[Opening Records for processing section]

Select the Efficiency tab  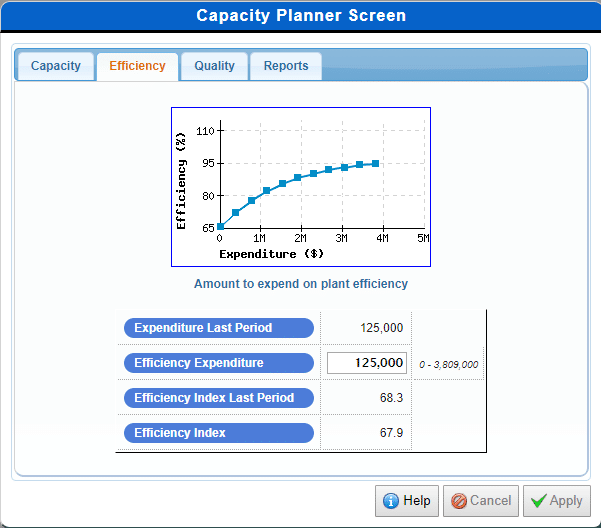137,66
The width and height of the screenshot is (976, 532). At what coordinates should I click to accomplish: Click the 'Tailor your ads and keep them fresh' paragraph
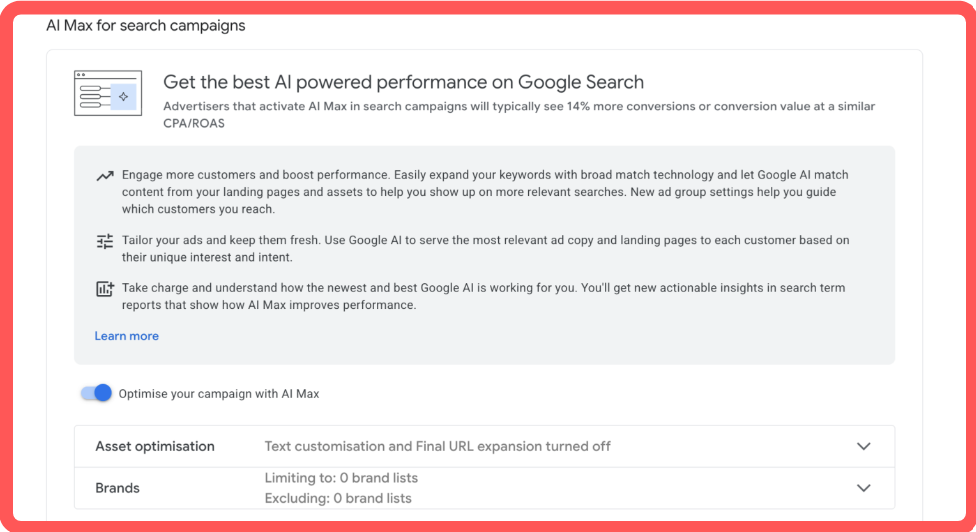(486, 248)
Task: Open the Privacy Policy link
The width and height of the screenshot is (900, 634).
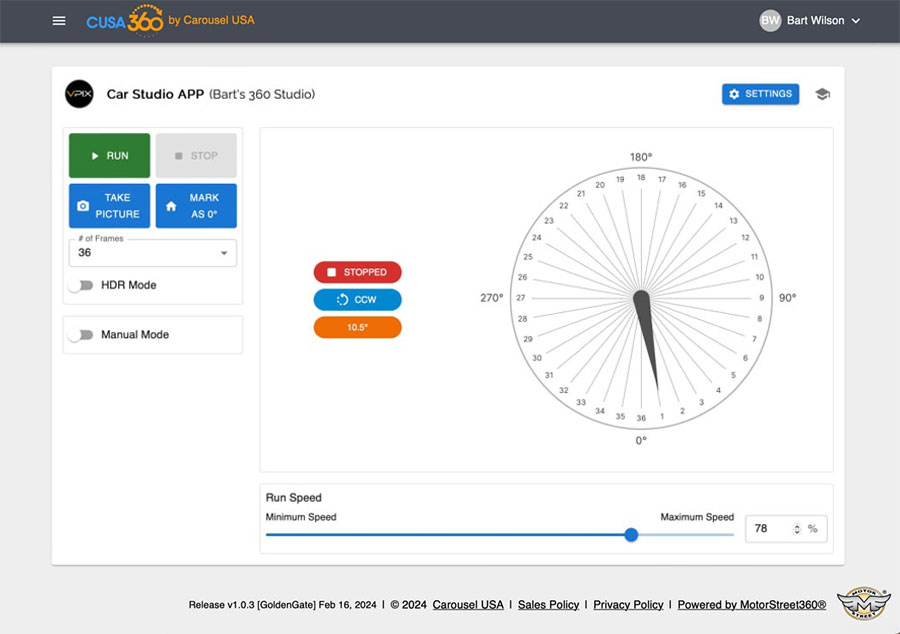Action: [628, 605]
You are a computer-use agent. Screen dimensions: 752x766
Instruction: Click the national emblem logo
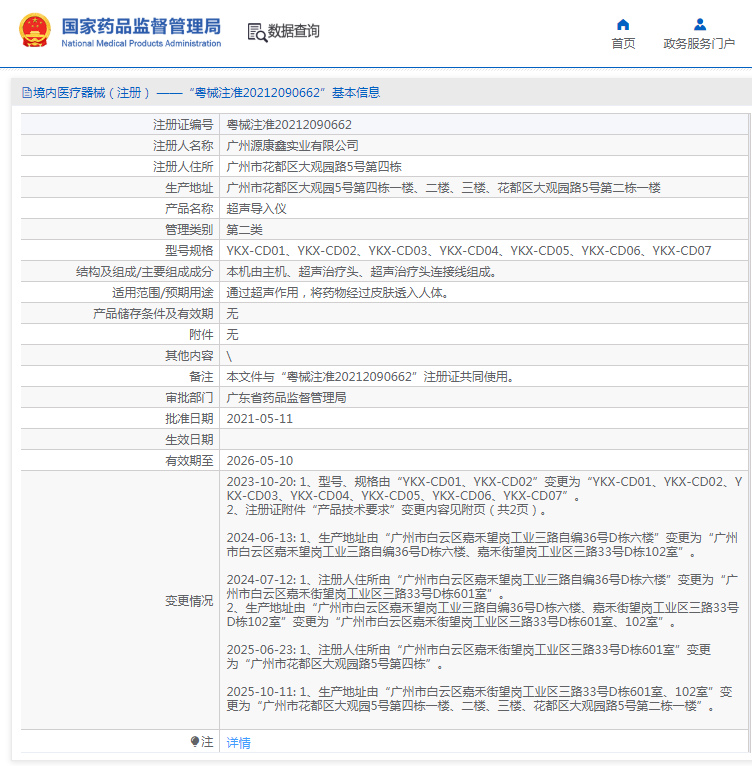coord(33,31)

[Closing Records for processing section]

* **What the task asks**:
Copy out exactly the lines between the line containing "Task: Open the Privacy Policy link" and the end of the entries, including both, and leave the pictures behind.

* **Your response**:
Task: Open the Privacy Policy link
The width and height of the screenshot is (900, 634).
Action: [628, 605]
You are a computer-use agent. Screen dimensions: 752x766
Instruction: Click the national emblem logo
coord(33,31)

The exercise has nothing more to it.